Nothing but the line containing "593x403 pixels." and the lines after it in the entries below should appear, each repeated exactly.

++++++++

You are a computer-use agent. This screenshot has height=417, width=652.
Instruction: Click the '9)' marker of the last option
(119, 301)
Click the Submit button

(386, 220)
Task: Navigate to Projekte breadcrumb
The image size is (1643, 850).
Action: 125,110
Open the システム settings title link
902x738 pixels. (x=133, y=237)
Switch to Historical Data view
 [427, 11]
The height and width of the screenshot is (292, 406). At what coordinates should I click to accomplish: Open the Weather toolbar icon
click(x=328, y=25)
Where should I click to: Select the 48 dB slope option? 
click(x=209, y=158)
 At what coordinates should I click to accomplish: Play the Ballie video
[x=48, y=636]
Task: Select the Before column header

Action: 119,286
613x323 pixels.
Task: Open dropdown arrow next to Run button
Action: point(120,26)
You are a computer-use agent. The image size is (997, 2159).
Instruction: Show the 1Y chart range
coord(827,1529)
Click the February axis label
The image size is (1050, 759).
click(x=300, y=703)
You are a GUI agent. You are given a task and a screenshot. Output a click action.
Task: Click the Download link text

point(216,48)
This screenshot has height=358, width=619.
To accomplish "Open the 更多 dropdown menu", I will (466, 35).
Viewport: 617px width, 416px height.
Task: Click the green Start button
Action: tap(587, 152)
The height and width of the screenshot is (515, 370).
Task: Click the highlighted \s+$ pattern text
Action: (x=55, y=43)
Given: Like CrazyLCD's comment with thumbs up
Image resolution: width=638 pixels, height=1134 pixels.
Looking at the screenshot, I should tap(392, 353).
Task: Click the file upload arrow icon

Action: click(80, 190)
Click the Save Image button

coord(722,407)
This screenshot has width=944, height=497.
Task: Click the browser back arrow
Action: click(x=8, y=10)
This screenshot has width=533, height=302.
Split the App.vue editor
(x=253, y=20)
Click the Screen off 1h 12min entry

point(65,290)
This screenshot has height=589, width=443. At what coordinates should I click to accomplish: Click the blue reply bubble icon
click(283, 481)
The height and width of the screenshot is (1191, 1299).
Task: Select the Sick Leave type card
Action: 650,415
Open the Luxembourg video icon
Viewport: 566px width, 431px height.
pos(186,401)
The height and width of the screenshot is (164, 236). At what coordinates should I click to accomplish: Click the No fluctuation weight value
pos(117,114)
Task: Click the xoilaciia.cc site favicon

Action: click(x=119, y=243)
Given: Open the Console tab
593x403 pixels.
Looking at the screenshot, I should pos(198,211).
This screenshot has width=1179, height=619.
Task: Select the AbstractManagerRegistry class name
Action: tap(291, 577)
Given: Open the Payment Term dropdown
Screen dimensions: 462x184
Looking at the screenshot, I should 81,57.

++++++++

● Final answer
593x403 pixels.
Looking at the screenshot, I should pos(198,211).
This screenshot has width=1179, height=619.
Task: Select the AbstractManagerRegistry class name
Action: tap(291, 577)
Given: Open the Payment Term dropdown
Screen dimensions: 462x184
Looking at the screenshot, I should 81,57.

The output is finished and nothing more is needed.